Their relationship, however, is unstable from the start. When Ron invites her to his house, and asks her to sleep with him, Sarah hesitates and answers, "I don't know ... You and me... we're real different. ... I gotta go. I gotta leave now." Ron also "won't go out in public" with Sarah, in embarrassment to admit that such a good-looking-man is going out with an unattractive woman. At the end of their relationship, Ron cruelly abandons their relationship, cursing "Go on and leave, you ugly bitch".

To anyone, it is clear that Ron's stance in their relationship was superior, while Sarah's was inferior. Throughout their relationship, however, it is mostly Sarah who approached to Ron first. It was her, for example, who starts the relation by sitting next to Ron at the bar and initiates a conversation. Though Ron is interested in knowing someone different from him, and responds to Sarah's approach, he rarely acts first; it is, again, Sarah who starts their second conversation, who quibbles over their relationship (inquiring Ron about not going out with her in public, for example), etc. During such of her active approach, Sarah must have felt anxious about Ron's passive response -- she must have suffered from numerous questions, such as "Why isn't he showing stronger response?" "Do I love him more than he loves me?" "Am I not his lover -- just someone who follows and irritates him?". All these questions drives Sarah to be impatient, nervous to Ron, which creates more and more conflicts so that it ends their relationship at last.


"The Most Beautiful Woman in Town" also deals with similar topic; Cass, the most beuatiful woman in town, goes out with the narrator, one of the ugliest men.
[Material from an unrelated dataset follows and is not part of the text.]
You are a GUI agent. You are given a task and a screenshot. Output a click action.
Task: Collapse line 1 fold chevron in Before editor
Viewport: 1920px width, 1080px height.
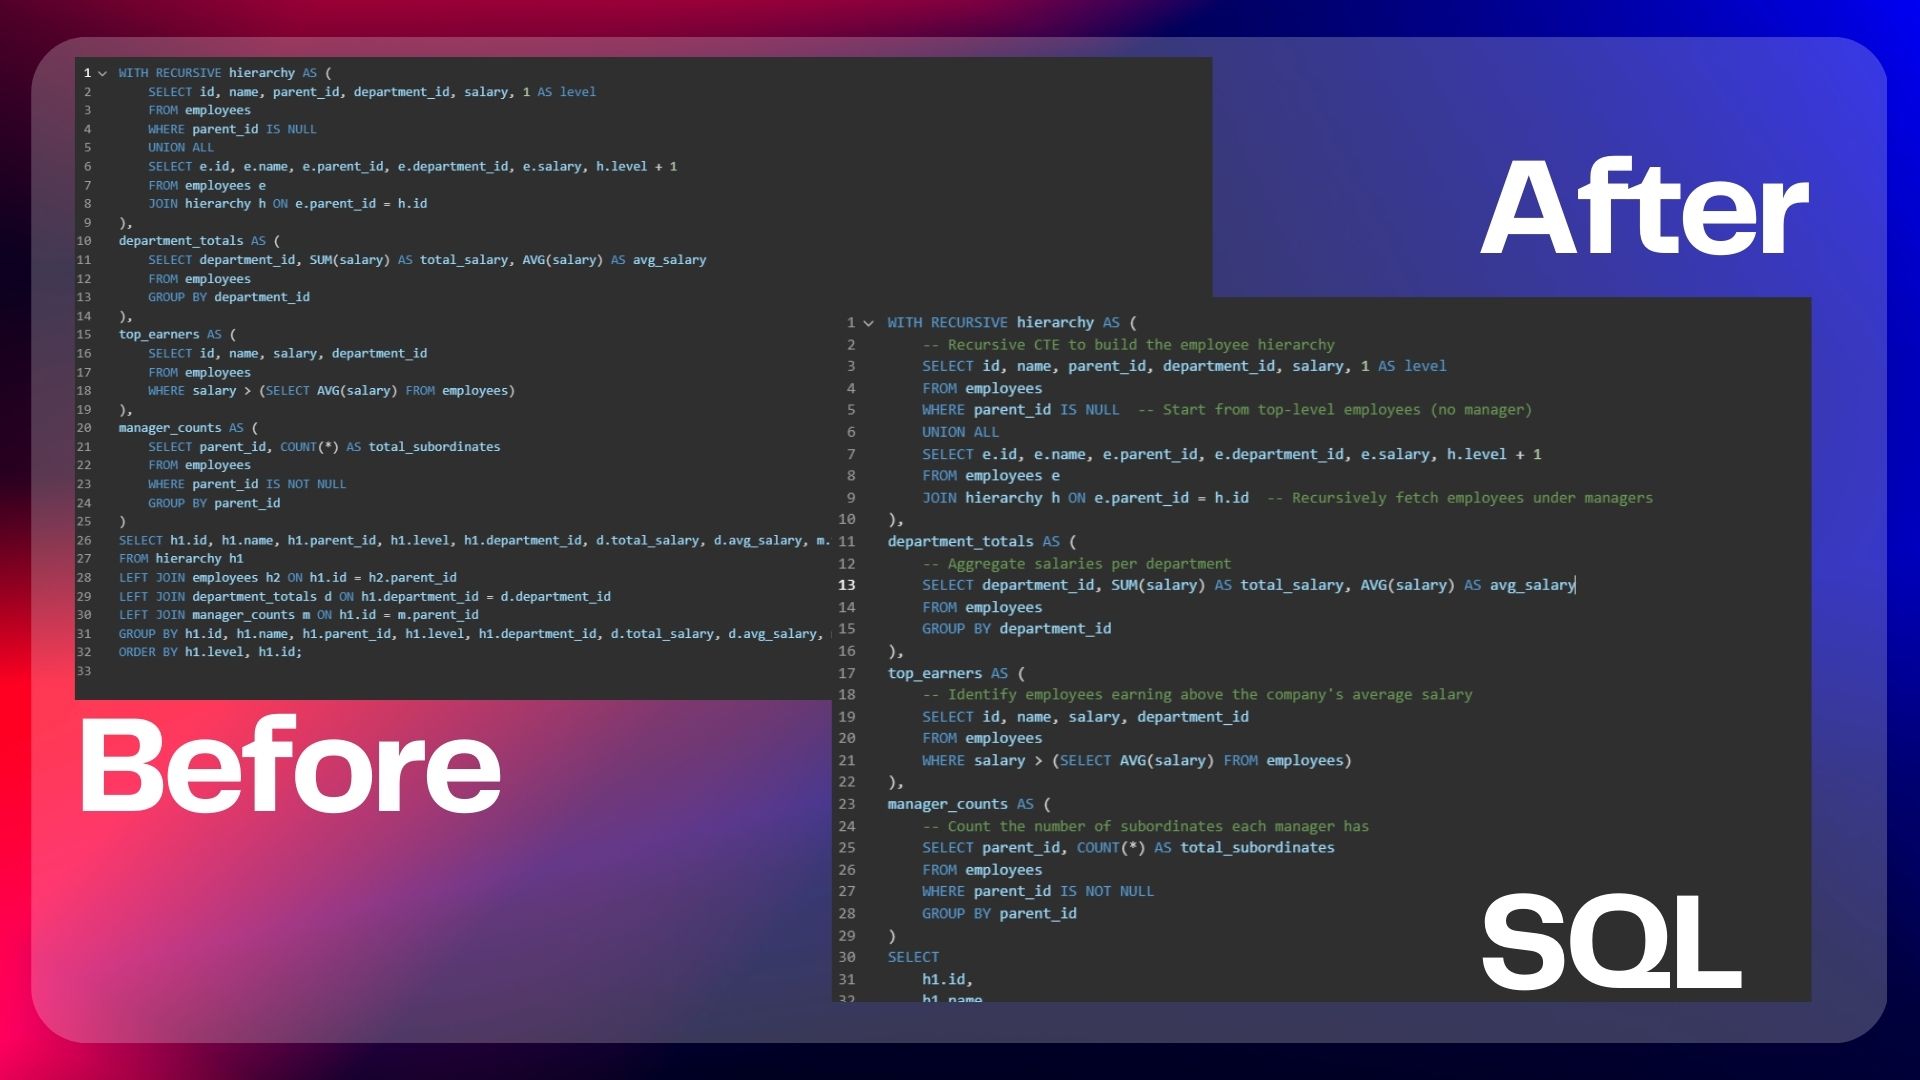[102, 73]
Although this story ends with Cass's death -- another "end" of relationship -- it is evident that the relation between Cass and the narrator is more stable than that of Ron and Sarah. To suggest a possible cause, Cass, the superior, is the one who approaches first to the narrator, the inferior. Compared to Ron and Sarah's relation, which the inferior approaches the superior first and therefore felt all more inferiority that she alone is expressing too much attention to the superior, Cass the superior allows the narrator opportunity to see that the superior also has weak points and needs to lean over the inferior.


"Balance", without doubt, is an important factor in human relationship. Once one starts to feel inferior to the other, the questions arise endlessly so that one cannot stare the other without envy or nervousness any more. This is what happens in "Sarah Cole: A Type of Love Story". To minimize the effect of unbalance, it is important for the superior to show that he/she also has inferior points that needs to be comforted by other -- as Cass did in "The Most Beautiful Woman in Town".